23 Skidoo formed in 1979, with a much subtler and broader sweep of soundscapes than any of the bands that preceded them. Yes, there were shafts of avant garde jazz and funk in there, but also tribal styled percussion, dub, found sounds and voice recordings, over amplified slabs of sound coming down on you like crashing walls. The cumulative effect often creating a tone of total unease.
23 Skidoo were probably one of the first bands that ventured into areas that 'post'rock' formats would develop and expand on in the early 1990's. Strong on mood, atmosphere and happy to shift time signatures abruptly, often veering off into an all out jam.

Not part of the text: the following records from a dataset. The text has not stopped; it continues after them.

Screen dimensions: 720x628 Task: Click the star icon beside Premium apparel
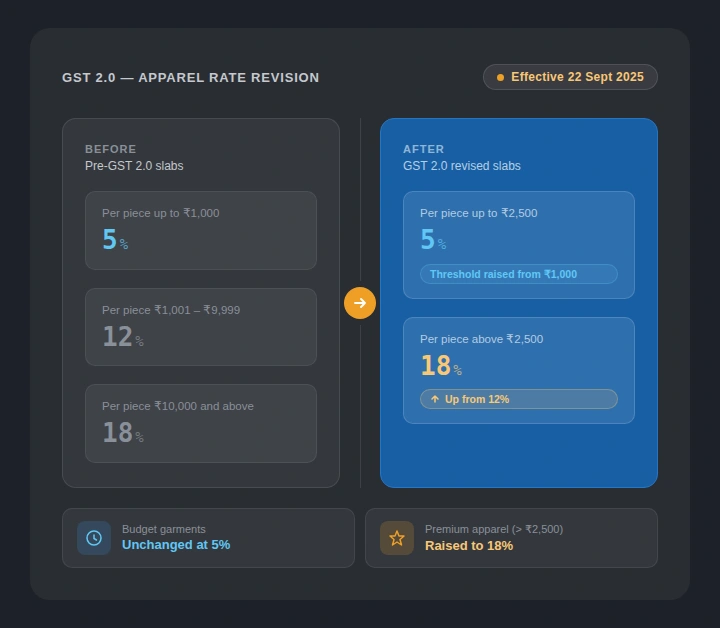(x=397, y=538)
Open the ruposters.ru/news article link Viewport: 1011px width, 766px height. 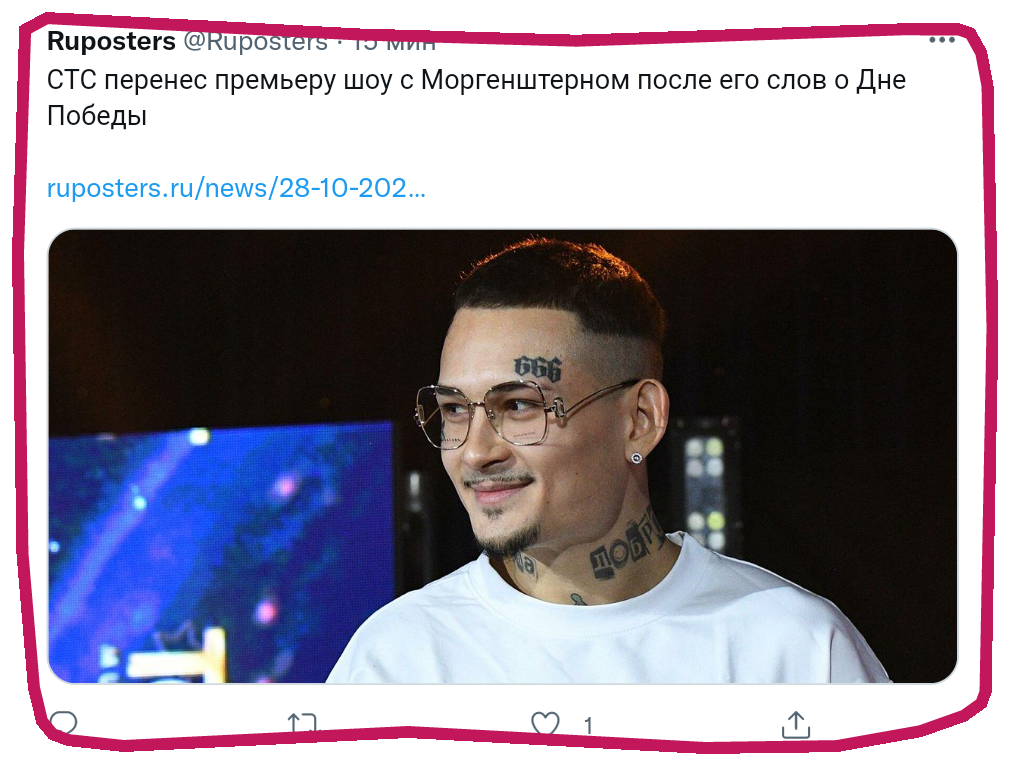236,188
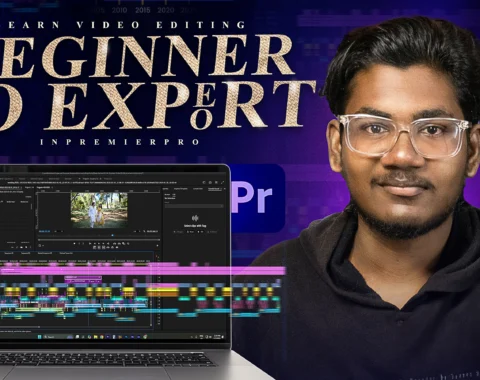The width and height of the screenshot is (480, 380).
Task: Click the program monitor settings wrench icon
Action: coord(144,231)
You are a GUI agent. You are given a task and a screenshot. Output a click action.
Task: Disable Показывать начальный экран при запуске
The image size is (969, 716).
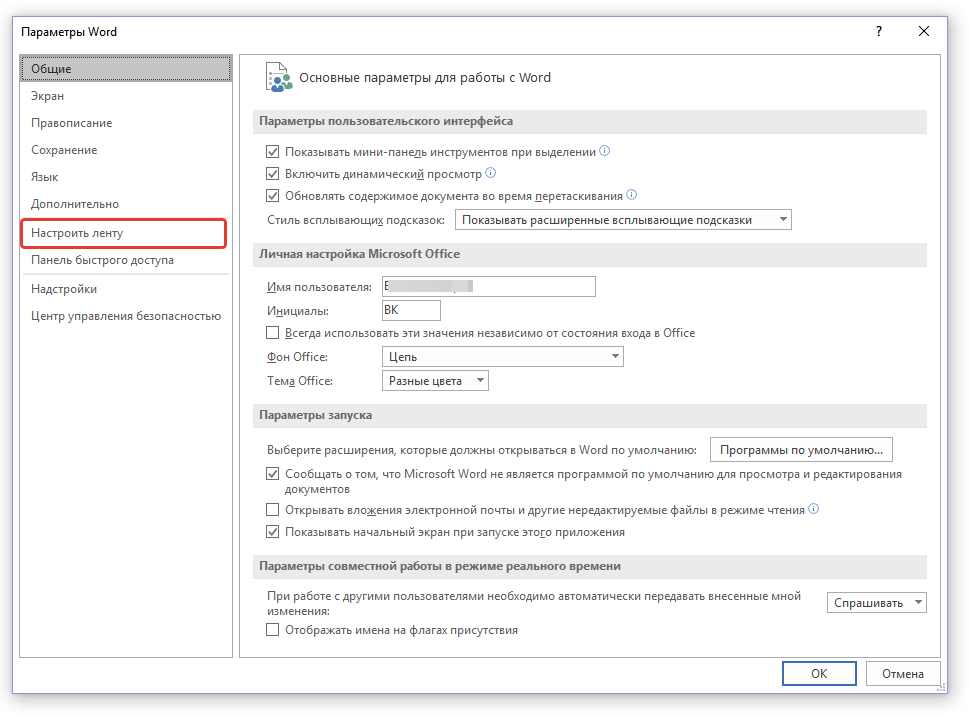click(x=273, y=532)
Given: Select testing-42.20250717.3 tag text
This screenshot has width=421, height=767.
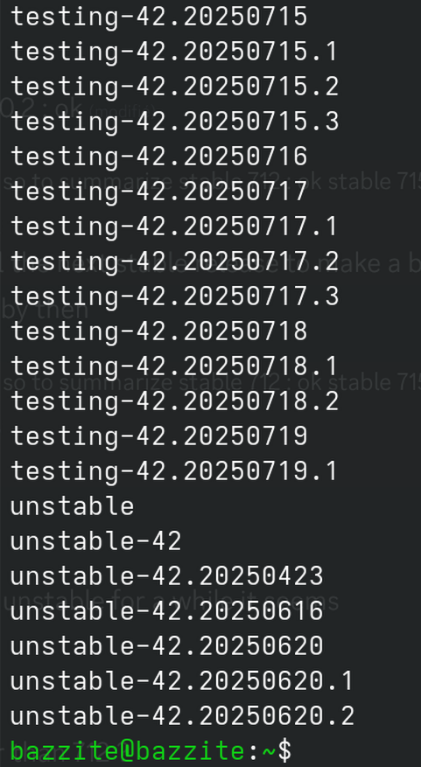Looking at the screenshot, I should coord(175,296).
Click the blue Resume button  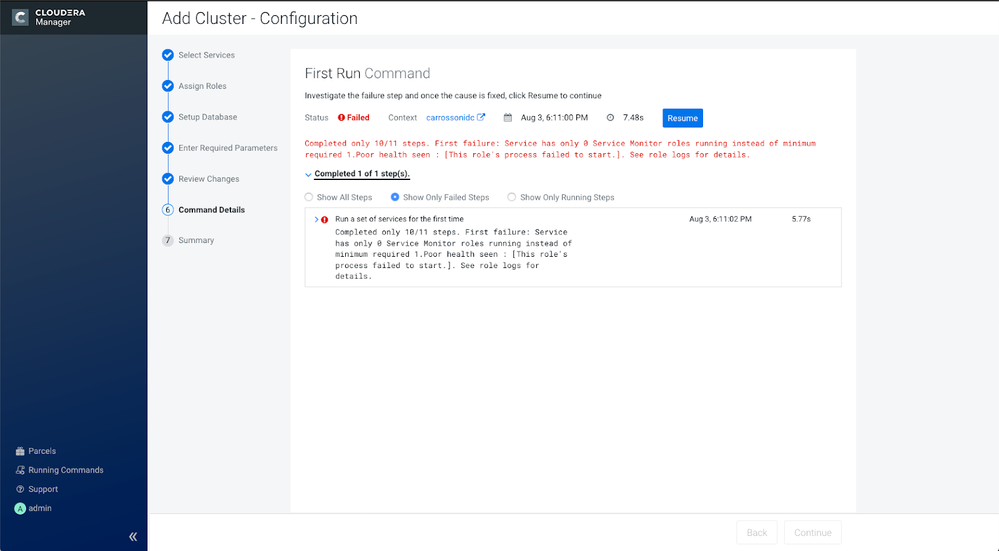pyautogui.click(x=682, y=118)
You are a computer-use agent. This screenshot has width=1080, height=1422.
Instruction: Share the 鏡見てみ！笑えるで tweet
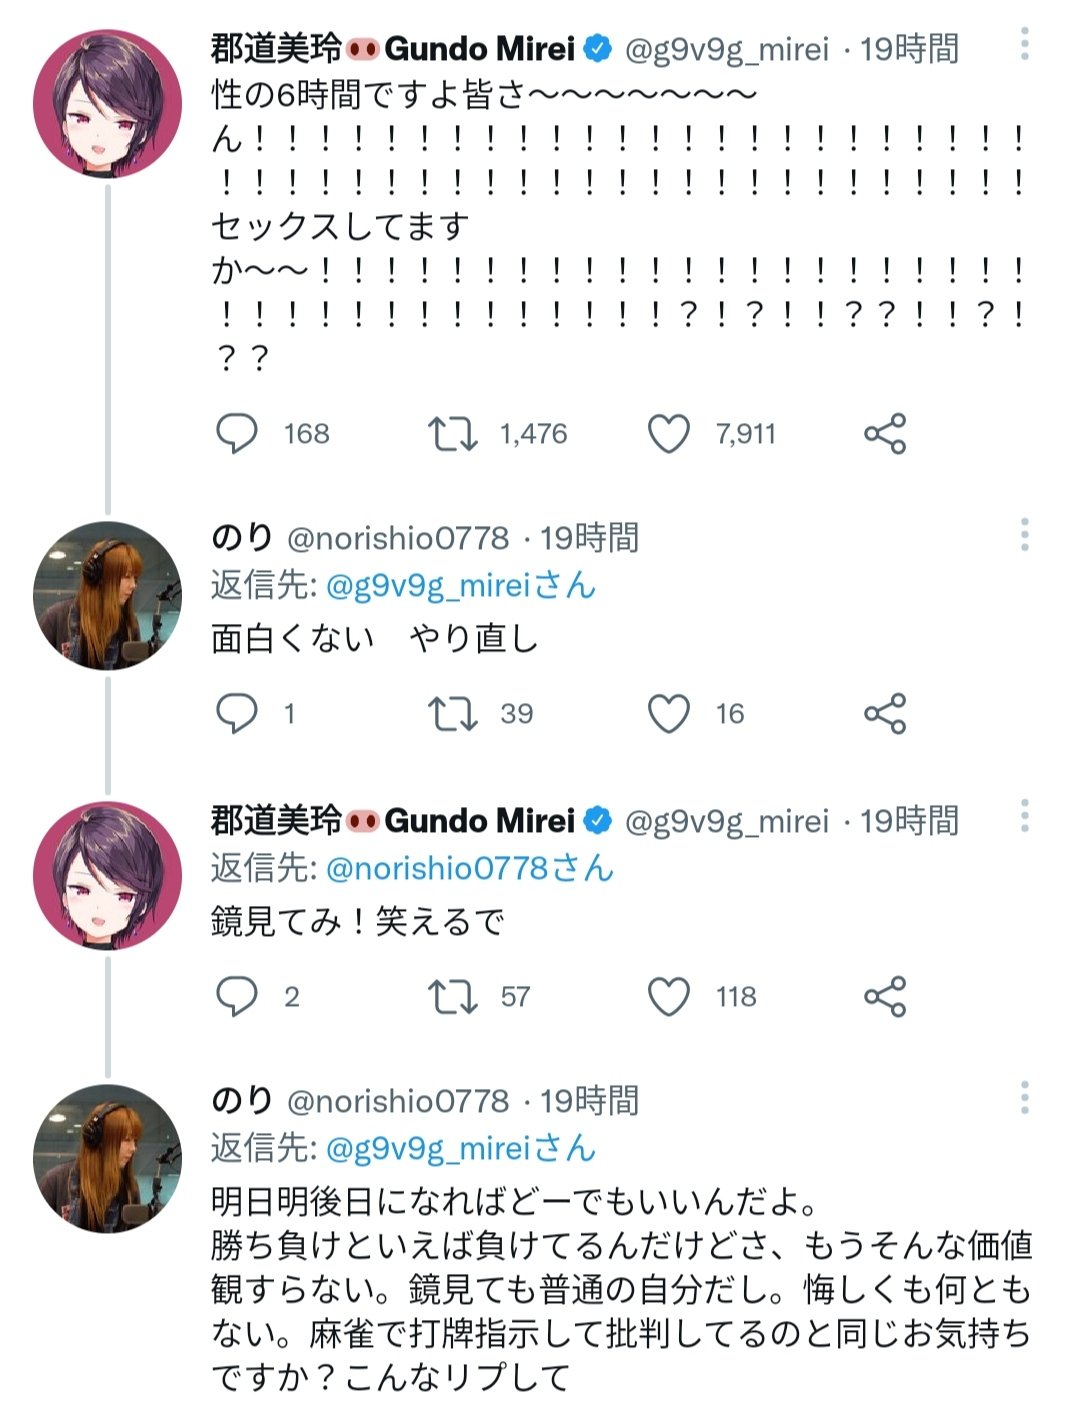click(x=885, y=997)
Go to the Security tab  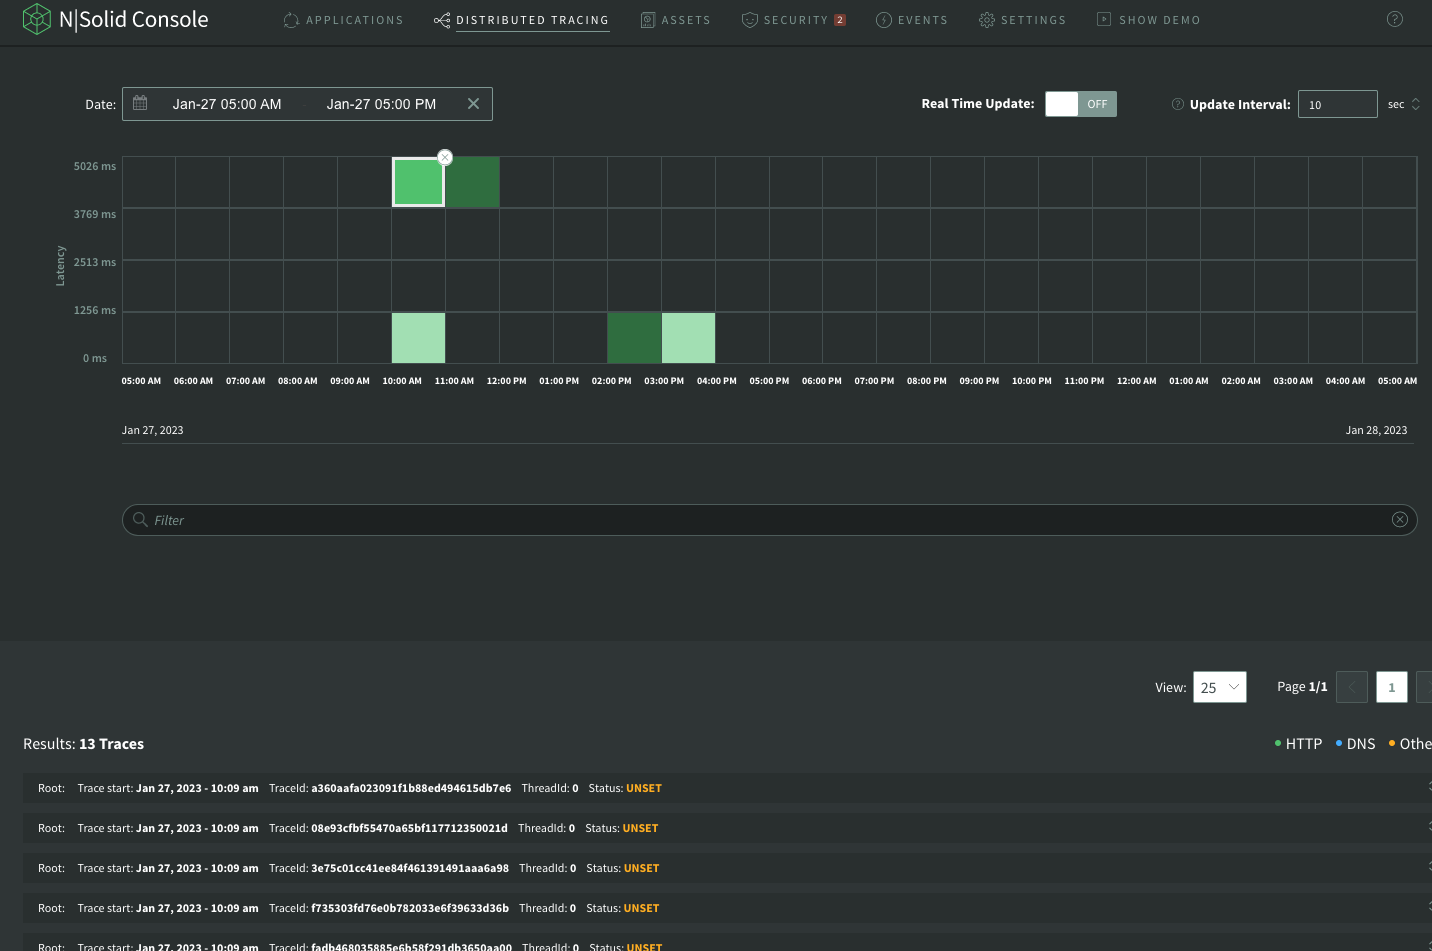coord(794,20)
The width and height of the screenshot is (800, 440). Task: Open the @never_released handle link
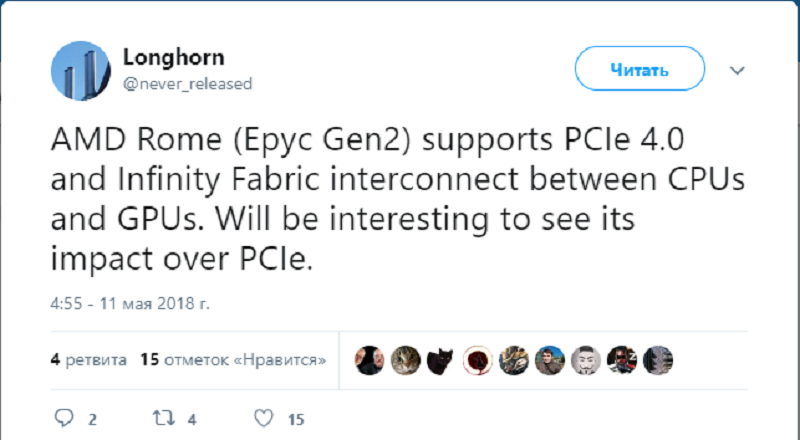click(x=187, y=83)
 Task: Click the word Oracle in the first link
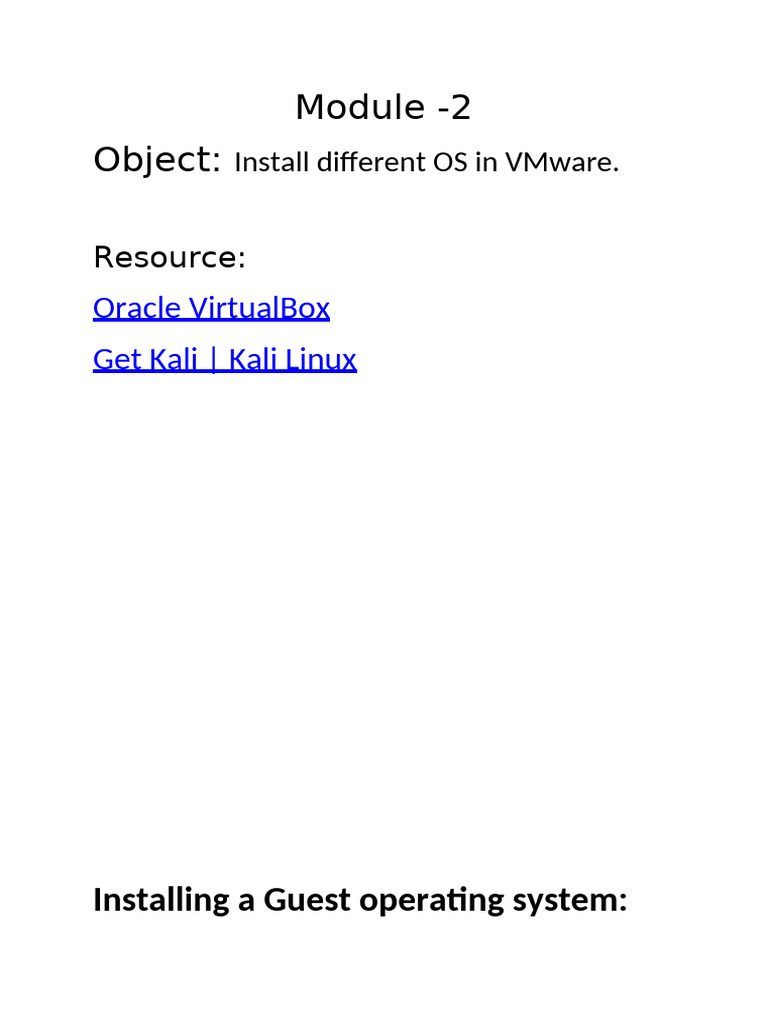point(136,308)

Identifiable sources are few for what 23 Skidoo released in the early 1980's.
Seven Songs was their 1982 debut album, which along with the earlier ten minute opus of The Gospel Comes To New Guinea and an EP Tearing Up The Plans, showed a band almost too assured in its adventurousness to survive for long. The most recent re-release of Seven Songs includes these EP's in their track listings. With The Culling Is Coming album, released the following year, the experimental, sonic abstraction side of the bands output took over precedence. An uneven release, part modern Gamelan style workout on one side and a live improvised recording on the other. The band fractured apart after this, and what was left made the altogether more accessible, but less challenging Urban Gamelan album in 1984. And though there have been brief bits of activity by former band members, and compilations, since then, the band as heard on Seven Songs was essentially never heard of again.
To give you a flavour of the spectrum of music they cover, here are three tracks by them. Kundalini opens the album, with a despairing squeal of a trumpet sound, before a galloping drum rhythm cranks up. Interspersed as it is by slashes of cross cutting sounds, this has a sparse groove, but a distinctly unnerving one filled with foreboding.